Laura-Mary Carter, one half of rockers Blood Red Shoes, turns to the acoustic guitar for her debut solo outing. Pivoting from the thumping racket of her day job, Carter draws inspiration from country music adding a noir-ish pop twist.
A much quieter and more contemplative sound than her usual guitar-shredding anthems, Town Called Nothing was written in between tours at various sublets and studios in the UK and Los Angeles. On the initial process she says: ”I found a beat-up acoustic guitar and without thinking about it songs just started to come to me. The idea of writing on an acoustic guitar was new to me. I realised that writing in this intimate way exposed my voice and changed the way I was writing and singing lyrics.”
Following 17 years of tearing it up around the globe with her bandmate Steven Ansell, Carter is discovering a voice she hasn’t given a voice to until now. The impact of the Covid-19 pandemic on a usually hectic touring schedule gave the Dubliner an opportunity to finally sit still. Long enough at least to experiment with different sounds. However, it wasn’t long before her nomadic desires took over again. From a young age, Carter was used to a peripatetic lifestyle, never really calling a single place her home. It proves to be a major influence on Town Called Nothing. Across the 22 minutes, Carter explores themes of love, exploration and self reflection.
On album opener, Blue’s Not My Colour, she acknowledges her developed pragmatism when it comes to ending relationships, reflecting, “Just a moment in time / like a stranger passing by,” while on Signs, we’re reminded that even the toughest of lovers who’ve experienced heartache simply need space to heal: “Signs they say it takes some time / waiting on tomorrow.” Title-track Town Called Nothing is a country-indebted lament about the inescapable pull of a relationship doomed to fail. It’s true to the aphorism of three chords and the truth, as the jaunty band rides behind our wanderer exploring a new route on a previously well known musical map.
Carter has the voice and looks to make it as a pop act if she really fancied pursuing that particular goal. But her influences on the EP veer more towards the likes of St Vincent and Angel Olsen whose alternative approach to crafting clever observations on life perhaps indicate Carter’s preference. This is summed up on Better On My Own when she affirms, “I will never be the girl you knew before / I will never be the one whom you adore.”
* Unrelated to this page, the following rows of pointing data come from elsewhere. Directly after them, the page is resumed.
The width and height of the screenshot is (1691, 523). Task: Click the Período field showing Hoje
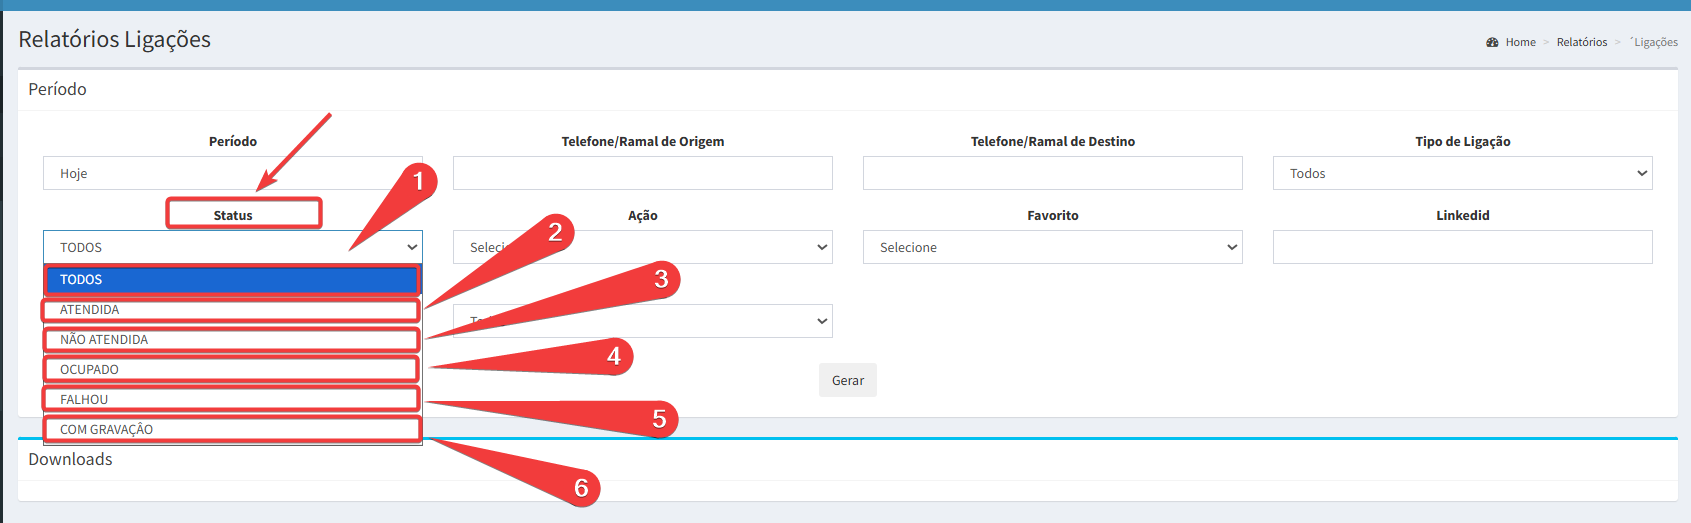pos(232,173)
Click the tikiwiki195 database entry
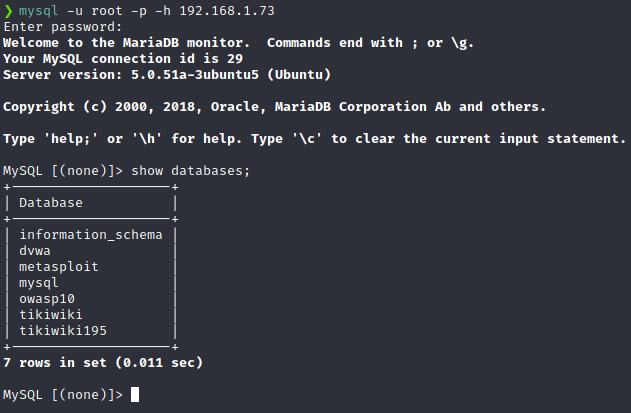 pos(63,331)
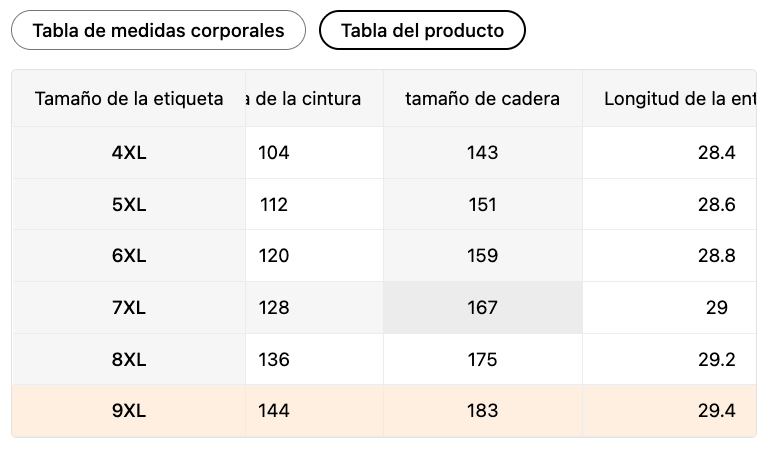The width and height of the screenshot is (772, 454).
Task: Click the waist value 120 cell
Action: click(314, 256)
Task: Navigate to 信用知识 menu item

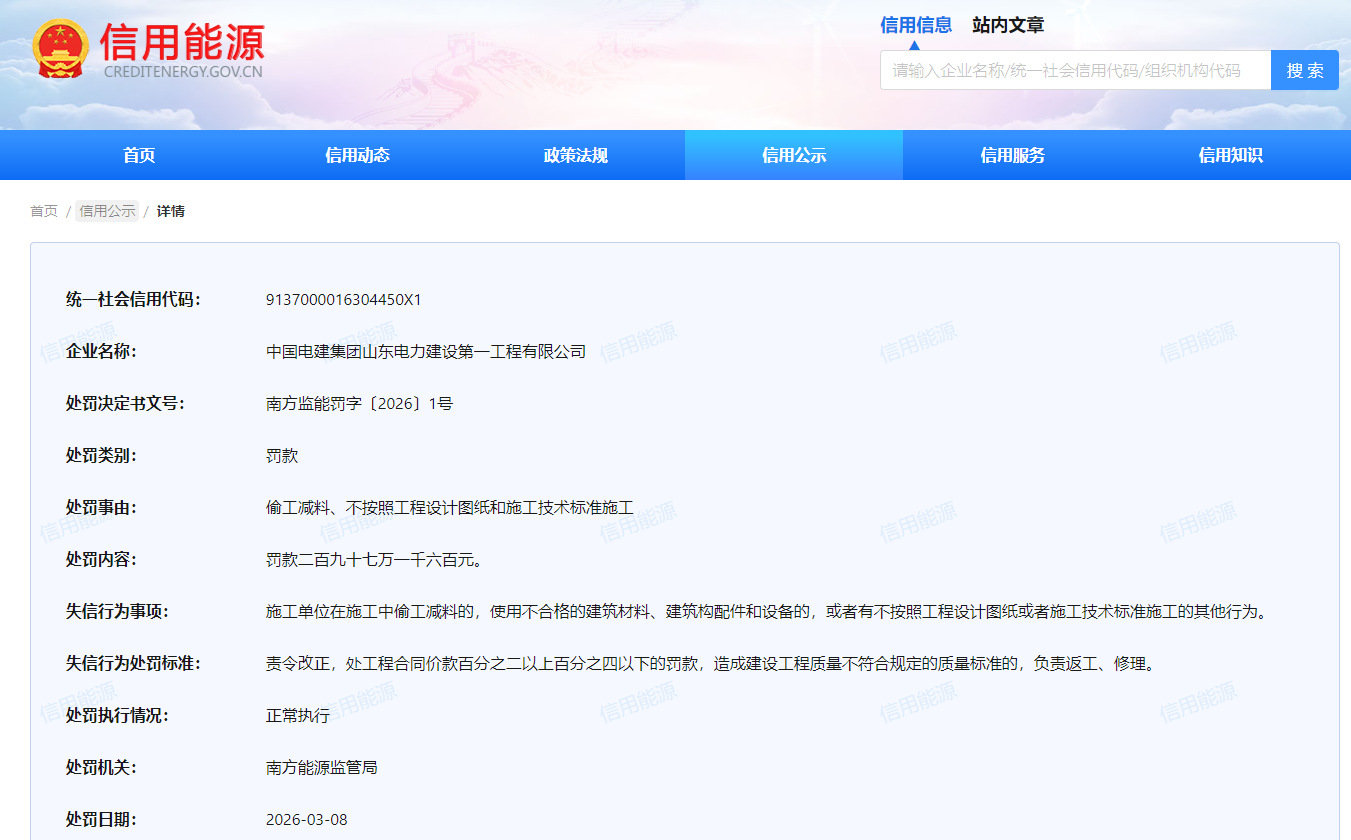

The brooding diary piece of The City We Live exposes an insecurity so many feel when a relationship gets comfortable – the point where you stick or twist – and the perils of being the one left behind. For someone, like Carter, used to grabbing life by the horns, this might feel doubly daunting.
On Ceremony, Carter’s refrain of, “No regrets, no rewinds, resets” reassures us this is no damsel left behind to wallow. The time afforded to her over the past 18 months has given Carter a renewed creative focus, which has only begun to bear fruit over these six songs.
It feels like there is a lot more to come if the opportunity to continue exploring new musical pathways.